• _TASK PROMPT_:
Restate the records exactly. Include all of them.

• _RECORDS PROVIDED_:
-=-=-

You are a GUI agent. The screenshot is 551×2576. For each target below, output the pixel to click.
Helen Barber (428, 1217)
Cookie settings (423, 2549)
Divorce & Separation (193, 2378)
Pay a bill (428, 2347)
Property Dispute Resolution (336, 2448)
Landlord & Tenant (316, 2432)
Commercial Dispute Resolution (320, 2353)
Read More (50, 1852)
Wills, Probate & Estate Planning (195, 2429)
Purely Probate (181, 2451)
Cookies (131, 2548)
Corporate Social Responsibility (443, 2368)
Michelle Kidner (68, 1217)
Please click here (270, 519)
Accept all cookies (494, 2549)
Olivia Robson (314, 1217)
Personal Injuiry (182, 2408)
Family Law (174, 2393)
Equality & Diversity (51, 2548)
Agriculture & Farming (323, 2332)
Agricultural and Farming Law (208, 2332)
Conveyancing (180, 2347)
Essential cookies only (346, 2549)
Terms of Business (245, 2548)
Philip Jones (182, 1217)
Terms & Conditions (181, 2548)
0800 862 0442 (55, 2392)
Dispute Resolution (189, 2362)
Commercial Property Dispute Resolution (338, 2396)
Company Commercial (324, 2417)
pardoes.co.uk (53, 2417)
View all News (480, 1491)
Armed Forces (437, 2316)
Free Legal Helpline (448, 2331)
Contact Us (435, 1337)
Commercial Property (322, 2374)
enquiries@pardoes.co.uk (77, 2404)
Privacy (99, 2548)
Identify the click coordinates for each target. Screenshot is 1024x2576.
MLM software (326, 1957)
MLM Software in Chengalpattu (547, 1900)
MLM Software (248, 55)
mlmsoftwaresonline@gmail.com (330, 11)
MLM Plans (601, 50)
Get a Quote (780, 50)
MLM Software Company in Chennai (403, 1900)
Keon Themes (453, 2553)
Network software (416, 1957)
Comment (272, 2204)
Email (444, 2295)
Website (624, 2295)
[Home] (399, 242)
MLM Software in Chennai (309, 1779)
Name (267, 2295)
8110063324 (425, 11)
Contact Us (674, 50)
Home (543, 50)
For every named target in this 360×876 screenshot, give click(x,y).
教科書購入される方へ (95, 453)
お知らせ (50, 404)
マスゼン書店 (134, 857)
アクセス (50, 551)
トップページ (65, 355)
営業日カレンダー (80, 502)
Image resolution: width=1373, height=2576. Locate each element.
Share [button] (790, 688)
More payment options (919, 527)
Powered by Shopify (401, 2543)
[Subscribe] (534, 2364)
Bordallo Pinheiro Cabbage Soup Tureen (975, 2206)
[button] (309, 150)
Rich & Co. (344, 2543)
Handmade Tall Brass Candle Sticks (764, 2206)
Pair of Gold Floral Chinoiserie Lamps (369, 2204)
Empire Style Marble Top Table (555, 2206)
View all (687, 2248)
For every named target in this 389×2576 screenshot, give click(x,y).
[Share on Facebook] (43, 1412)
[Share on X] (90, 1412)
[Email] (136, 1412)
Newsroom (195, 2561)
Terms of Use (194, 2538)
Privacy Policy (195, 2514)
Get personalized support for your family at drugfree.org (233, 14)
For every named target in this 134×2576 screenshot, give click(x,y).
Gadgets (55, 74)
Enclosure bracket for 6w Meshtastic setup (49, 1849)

-=-=-

• _ANSWER SECTION_:
You are a GUI agent. The screenshot is 551×2576. For each target below, output the pixel to click.
Helen Barber (428, 1217)
Cookie settings (423, 2549)
Divorce & Separation (193, 2378)
Pay a bill (428, 2347)
Property Dispute Resolution (336, 2448)
Landlord & Tenant (316, 2432)
Commercial Dispute Resolution (320, 2353)
Read More (50, 1852)
Wills, Probate & Estate Planning (195, 2429)
Purely Probate (181, 2451)
Cookies (131, 2548)
Corporate Social Responsibility (443, 2368)
Michelle Kidner (68, 1217)
Please click here (270, 519)
Accept all cookies (494, 2549)
Olivia Robson (314, 1217)
Personal Injuiry (182, 2408)
Family Law (174, 2393)
Equality & Diversity (51, 2548)
Agriculture & Farming (323, 2332)
Agricultural and Farming Law (208, 2332)
Conveyancing (180, 2347)
Essential cookies only (346, 2549)
Terms of Business (245, 2548)
Philip Jones (182, 1217)
Terms & Conditions (181, 2548)
0800 862 0442 (55, 2392)
Dispute Resolution (189, 2362)
Commercial Property Dispute Resolution (338, 2396)
Company Commercial (324, 2417)
pardoes.co.uk (53, 2417)
View all News (480, 1491)
Armed Forces (437, 2316)
Free Legal Helpline (448, 2331)
Contact Us (435, 1337)
Commercial Property (322, 2374)
enquiries@pardoes.co.uk (77, 2404)
Privacy (99, 2548)
Identify the click coordinates for each target. Screenshot is 1024x2576.
MLM software (326, 1957)
MLM Software in Chengalpattu (547, 1900)
MLM Software (248, 55)
mlmsoftwaresonline@gmail.com (330, 11)
MLM Plans (601, 50)
Get a Quote (780, 50)
MLM Software Company in Chennai (403, 1900)
Keon Themes (453, 2553)
Network software (416, 1957)
Comment (272, 2204)
Email (444, 2295)
Website (624, 2295)
[Home] (399, 242)
MLM Software in Chennai (309, 1779)
Name (267, 2295)
8110063324 (425, 11)
Contact Us (674, 50)
Home (543, 50)
For every named target in this 360×876 screenshot, give click(x,y).
教科書購入される方へ (95, 453)
お知らせ (50, 404)
マスゼン書店 (134, 857)
アクセス (50, 551)
トップページ (65, 355)
営業日カレンダー (80, 502)
Image resolution: width=1373, height=2576. Locate each element.
Share [button] (790, 688)
More payment options (919, 527)
Powered by Shopify (401, 2543)
[Subscribe] (534, 2364)
Bordallo Pinheiro Cabbage Soup Tureen (975, 2206)
[button] (309, 150)
Rich & Co. (344, 2543)
Handmade Tall Brass Candle Sticks (764, 2206)
Pair of Gold Floral Chinoiserie Lamps (369, 2204)
Empire Style Marble Top Table (555, 2206)
View all (687, 2248)
For every named target in this 389×2576 screenshot, give click(x,y).
[Share on Facebook] (43, 1412)
[Share on X] (90, 1412)
[Email] (136, 1412)
Newsroom (195, 2561)
Terms of Use (194, 2538)
Privacy Policy (195, 2514)
Get personalized support for your family at drugfree.org (233, 14)
For every named target in this 134×2576 screenshot, give click(x,y).
Gadgets (55, 74)
Enclosure bracket for 6w Meshtastic setup (49, 1849)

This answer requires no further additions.